The Internal Revenue Service does not bar anyone from making contributions to both an individual retirement plan and a 401k plan as long as you meet both plans' eligibility requirements. However, your ability to take advantage of the tax deduction for traditional IRAs may be compromised by your ability to contribute to a 401k plan.
To contribute to a traditional IRA, you must be under 70 1/2 years old at the end of the year. To contribute to a Roth IRA, your modified adjusted gross income has to be lower than the limit for your filing status. Both types of IRAs require you to have earned income for the year. To participate in a 401k plan, you have to work for an employer that offers you the ability to participate in the plan.
Traditional IRA Deductions
A 401k plan counts as an employer-sponsored plan for the purposes of determining whether you can deduct your traditional IRA contribution. If your Modified Adjusted Gross Income exceeds the limit for your filing status, the IRS still permits you to contribute to a traditional IRA, but requires that the contributions that you make be nondeductible contributions. The MAGI limit differs depending on your filing status: married couples filing jointly have higher limits than singles. Married couples filing separately have the lowest limits.
Alternatives to Nondeductible Traditional IRA Contributions
If your modified adjusted gross income falls below the annual limits for Roth IRA contributions, consider making a Roth IRA contribution instead of a nondeductible traditional IRA contribution because both the contributions and earnings come out tax-free at retirement from a Roth IRA. If your income exceeds the MAGI limits for Roth IRA contributions, you can also make a nondeductible contribution to a traditional IRA then convert the money to a Roth IRA because the IRS does not restrict IRA conversions based on income. If you make a conversion, your nondeductible contributions will not count as taxable income, but any earnings accrued while the money was in the traditional IRA counts as taxable income.

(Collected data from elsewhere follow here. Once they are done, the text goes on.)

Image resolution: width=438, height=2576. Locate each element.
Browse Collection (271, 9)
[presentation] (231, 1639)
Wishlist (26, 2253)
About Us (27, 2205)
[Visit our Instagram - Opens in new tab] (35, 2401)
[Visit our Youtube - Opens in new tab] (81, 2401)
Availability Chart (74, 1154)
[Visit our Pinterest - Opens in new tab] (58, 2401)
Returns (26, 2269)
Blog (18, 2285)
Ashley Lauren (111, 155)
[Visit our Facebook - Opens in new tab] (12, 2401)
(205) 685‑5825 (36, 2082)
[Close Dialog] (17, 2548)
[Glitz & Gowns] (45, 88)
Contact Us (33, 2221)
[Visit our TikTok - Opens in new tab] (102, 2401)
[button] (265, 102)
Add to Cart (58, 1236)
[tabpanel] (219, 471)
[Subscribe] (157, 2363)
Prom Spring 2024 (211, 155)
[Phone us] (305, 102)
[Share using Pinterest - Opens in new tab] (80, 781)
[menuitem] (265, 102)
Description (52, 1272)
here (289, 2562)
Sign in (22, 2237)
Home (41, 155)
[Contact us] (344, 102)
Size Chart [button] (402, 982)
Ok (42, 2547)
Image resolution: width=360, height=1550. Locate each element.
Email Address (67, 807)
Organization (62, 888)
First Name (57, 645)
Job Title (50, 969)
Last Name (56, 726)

If you do not have enough extra income to fully fund both your IRA and your 401k plan, consider if your employer offers a matching contribution. If so, consider taking full advantage of this before funding your IRA. For example, if your employer offers a dollar for dollar match up to $7,000 per year, if you put $7,000 in your 401k plan, your company also puts in $7,000, giving you $14,000 total. Even though your 401k plan may offer fewer investment options, if you do not take advantage of the matching contributions, you decline free money from your employer.